La présence de l’église romane peut aussi expliquer que le mur de revers conservé soit désaxé par rapport au chœur du nouvel édifice, que la rosace percée au XIII° siècle soit au milieu de la façade, mais trop bas, et désaxée vue de l’intérieur.

4/ Pente de la nef

La présence de l’église romane n’a pas permis de préparer correctement le sol de la nef qui descend en pente douce vers le chœur en suivant la légère inclinaison de l’éperon rocheux.

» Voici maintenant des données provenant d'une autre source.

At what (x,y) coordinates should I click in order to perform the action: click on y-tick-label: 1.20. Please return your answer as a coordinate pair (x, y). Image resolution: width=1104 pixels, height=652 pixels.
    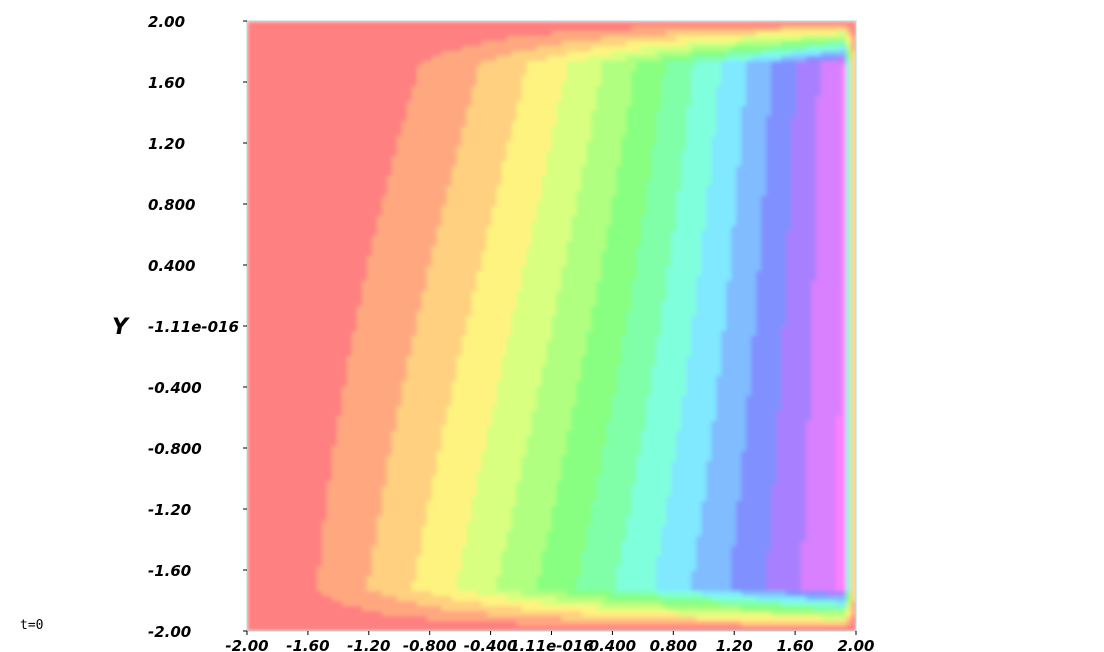
    Looking at the image, I should click on (166, 144).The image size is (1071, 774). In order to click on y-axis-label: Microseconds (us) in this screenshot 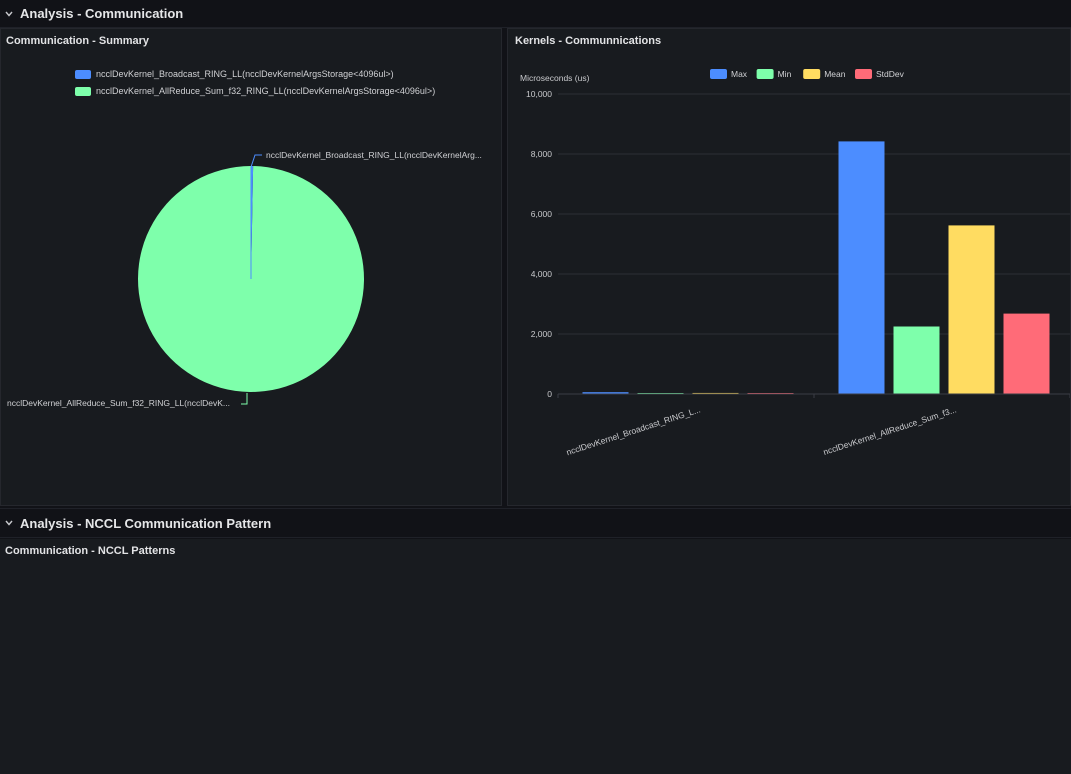, I will do `click(555, 78)`.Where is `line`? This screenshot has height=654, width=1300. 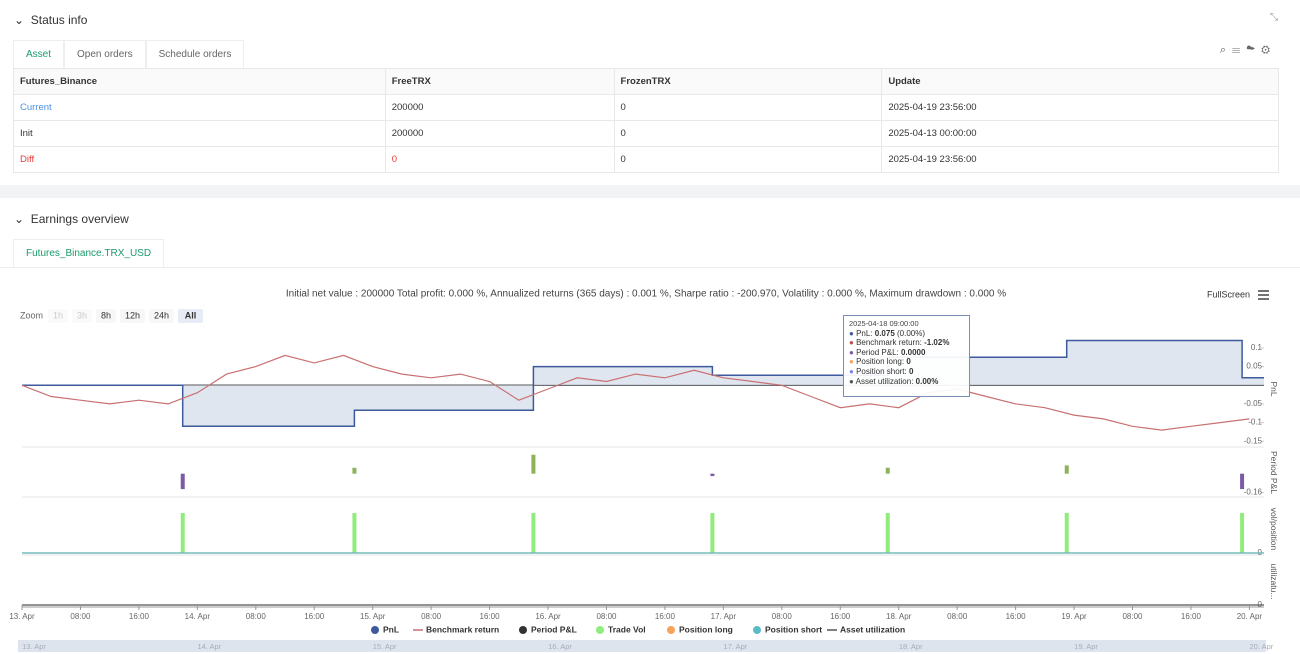 line is located at coordinates (636, 392).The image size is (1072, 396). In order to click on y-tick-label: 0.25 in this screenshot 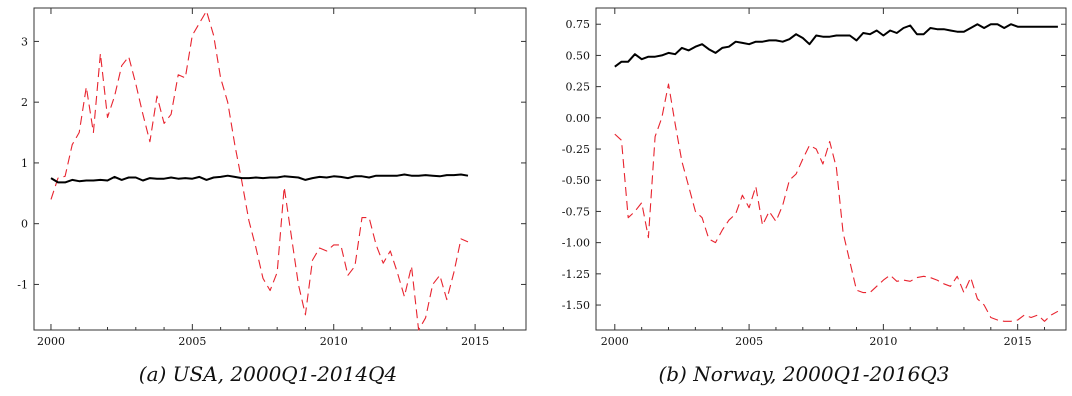, I will do `click(578, 88)`.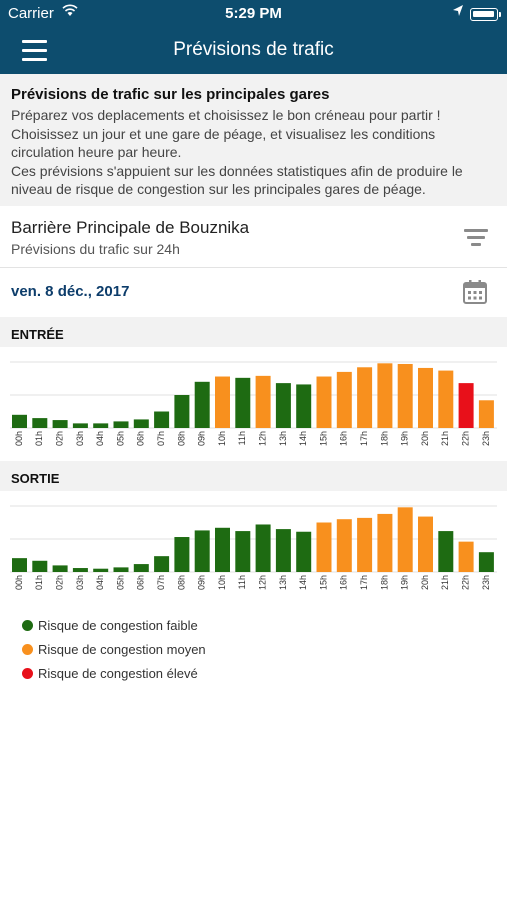  Describe the element at coordinates (344, 582) in the screenshot. I see `x-tick-label: 16h` at that location.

5/Bloc de l’avant-nef « démodé » par rapport à l’édifice et absence du 2ème clocher prévu

Les difficultés financières et techniques ont freiné les travaux. Au XIII° siècle les dons se faisaient plus rares, les revenus des moines diminuaient, le prestige du monastère aussi. Il n’était plus en mesure de supporter la démolition de l’avant-nef et de sa tribune pour les mettre en harmonie avec le reste de l’édifice. C’est ainsi que l’ensemble du bloc liturgique pré-gothique est resté plaqué sur la façade de l’édifice gothique, fermant la nef, et, surtout, que le deuxième clocher n’ait pas été érigé.

6/ Écartement des voûtes

Depuis leur construction les arcs-boutants n’étaient pas suffisamment forts pour contrebalancer la poussée des hautes voûtes qui ont tendance à s’écarter. Tout au long des siècles il fallut trouver une technique pour maintenir la masse et limiter les dégâts. Dans les années 1950, lors de la reconstruction, l’Architecte des Monuments Historiques a mis en place des pinces en ciment armé qui passent au-dessus des voûtes. Cette façon de procéder, mise au point à Saint-Leu, se pratique maintenant couramment et semble donner satisfaction.

L’église prieurale de Saint-Leu est considérée comme un chef d’oeuvre de l’art de transition : sa construction commence avec l’art roman et se termine en pleine époque gothique.